The amendment states that the Chancellor should
“publish, within 3 months… an assessment of the impact of taxation on fuel prices.”
I will address my remarks to the scope of such an assessment. It is important not to focus solely on the narrow issues surrounding VAT, although they are important, or on the global increase in fuel prices, which is one of the factors causing the revolutions in north Africa and elsewhere in the world as people suffer from rising food prices as a result of rising fuel prices.
There is something very specific about how we in this country choose to tax fuel. Compared with other European Union countries, we choose to have very high taxes on fuel. One consequence is the problems from which our road hauliers have suffered in comparison with some of their competitors in European countries that have road pricing.
It is interesting to note that in the 2010 general election, the Liberal Democrats proposed to move towards
“a rural fuel discount scheme which would allow a reduced rate of fuel duty to be paid in remote rural areas, as is allowed under EU law”,
as well as to prepare for a system of road pricing to be introduced “in a second parliament”. That was the Liberal Democrat position. The Conservatives, of course, had a completely different view, promising a “fair fuel stabiliser”, presumably designed to help people in the rural communities.

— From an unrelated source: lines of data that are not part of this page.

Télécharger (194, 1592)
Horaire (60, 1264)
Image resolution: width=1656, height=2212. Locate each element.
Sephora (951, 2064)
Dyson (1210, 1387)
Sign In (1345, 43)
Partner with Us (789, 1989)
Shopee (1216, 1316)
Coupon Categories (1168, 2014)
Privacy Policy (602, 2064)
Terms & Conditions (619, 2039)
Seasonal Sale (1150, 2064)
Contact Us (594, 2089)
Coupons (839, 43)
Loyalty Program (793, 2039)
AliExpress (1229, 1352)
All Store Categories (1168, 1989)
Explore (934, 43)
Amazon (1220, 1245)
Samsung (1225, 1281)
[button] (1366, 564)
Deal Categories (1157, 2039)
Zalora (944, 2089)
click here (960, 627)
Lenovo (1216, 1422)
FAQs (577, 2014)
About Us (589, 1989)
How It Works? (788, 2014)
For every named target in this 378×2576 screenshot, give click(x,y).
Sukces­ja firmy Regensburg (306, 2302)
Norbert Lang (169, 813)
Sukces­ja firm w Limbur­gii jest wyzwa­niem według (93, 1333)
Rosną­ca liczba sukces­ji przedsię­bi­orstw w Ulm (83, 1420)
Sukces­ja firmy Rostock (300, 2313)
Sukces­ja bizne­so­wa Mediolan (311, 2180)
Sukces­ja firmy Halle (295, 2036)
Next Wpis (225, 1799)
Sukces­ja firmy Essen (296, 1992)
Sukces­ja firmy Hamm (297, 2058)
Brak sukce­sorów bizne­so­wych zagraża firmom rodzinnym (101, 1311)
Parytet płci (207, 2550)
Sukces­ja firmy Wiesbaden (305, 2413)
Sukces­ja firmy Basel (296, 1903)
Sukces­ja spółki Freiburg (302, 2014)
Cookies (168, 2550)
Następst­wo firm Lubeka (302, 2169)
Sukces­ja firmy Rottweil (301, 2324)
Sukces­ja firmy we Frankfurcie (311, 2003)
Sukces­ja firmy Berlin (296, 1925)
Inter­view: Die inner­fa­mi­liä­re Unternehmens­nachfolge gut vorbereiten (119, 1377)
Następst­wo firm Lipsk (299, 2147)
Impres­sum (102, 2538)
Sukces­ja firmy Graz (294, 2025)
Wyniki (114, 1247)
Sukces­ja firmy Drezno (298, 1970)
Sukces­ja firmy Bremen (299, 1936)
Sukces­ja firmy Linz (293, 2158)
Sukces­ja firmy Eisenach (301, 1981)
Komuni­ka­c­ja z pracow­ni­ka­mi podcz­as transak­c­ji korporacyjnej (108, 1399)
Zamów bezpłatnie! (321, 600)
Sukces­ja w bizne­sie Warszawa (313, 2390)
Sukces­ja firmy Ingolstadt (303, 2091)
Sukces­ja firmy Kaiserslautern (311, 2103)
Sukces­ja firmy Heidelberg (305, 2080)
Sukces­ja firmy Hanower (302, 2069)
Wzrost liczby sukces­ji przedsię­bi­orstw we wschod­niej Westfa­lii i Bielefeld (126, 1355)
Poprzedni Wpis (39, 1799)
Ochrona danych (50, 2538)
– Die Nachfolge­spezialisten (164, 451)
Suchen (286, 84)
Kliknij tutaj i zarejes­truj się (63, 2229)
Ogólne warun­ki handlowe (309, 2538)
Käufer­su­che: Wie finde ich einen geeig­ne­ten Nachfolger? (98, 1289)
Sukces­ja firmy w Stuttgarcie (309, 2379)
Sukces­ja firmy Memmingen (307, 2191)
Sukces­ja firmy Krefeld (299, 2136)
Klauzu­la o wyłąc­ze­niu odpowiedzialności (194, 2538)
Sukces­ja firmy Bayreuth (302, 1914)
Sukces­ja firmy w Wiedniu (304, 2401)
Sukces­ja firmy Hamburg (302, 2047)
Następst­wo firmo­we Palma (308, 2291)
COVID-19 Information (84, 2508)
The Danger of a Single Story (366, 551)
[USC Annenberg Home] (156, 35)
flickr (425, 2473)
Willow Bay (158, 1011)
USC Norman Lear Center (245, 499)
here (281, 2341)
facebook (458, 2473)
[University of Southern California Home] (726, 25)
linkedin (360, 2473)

I represent an urban area. My constituents suffer high fuel prices in London and, unlike some people in rural areas, they do not have the advantage of having to pay only 11.14p duty on a litre of so-called red diesel, instead of 57.95p duty on a litre of low-sulphur diesel. We know that there is abuse of the red diesel system by certain people who, when driving on main roads, use diesel that should be used only for off-road activities. That opportunity is not open to my constituents. People living in Ilford and elsewhere in Greater London do not have access to red diesel that they can abuse in order to avoid paying tax. However, people who are represented by the Liberal Democrats, who are in favour of giving priority to remote rural areas but not to those of us who live in urban areas, or by Conservative Members who are happy not to enforce adequately the provisions against abuse of the red diesel system, are not concerned about that. I want the review to examine the abuse of the red diesel system. I believe that a lot of money that should be going to the Exchequer is not doing so and that there is discrimination against people who live in urban areas and have no access to red diesel for their motoring purposes.
I must say that I am completely overcome by the power of my hon. Friend’s argument and wonder whether the right hon. Member for Gordon and his hon. Friends on the Liberal Democrat Benches really want to argue at this stage for a late codicil to the coalition agreement on the issue.
I have known my hon. Friend for more than 25 years, and I think that this is the first time he has ever been overcome by something I have said—it might be the first time he has ever listened to anything I have said. The idea of leaving oil and gas in the ground and not extracting it is absolutely ludicrous. It makes no sense whatsoever with regard to the investment that has already been made, and it makes no economic sense with regard to security of supply in this country.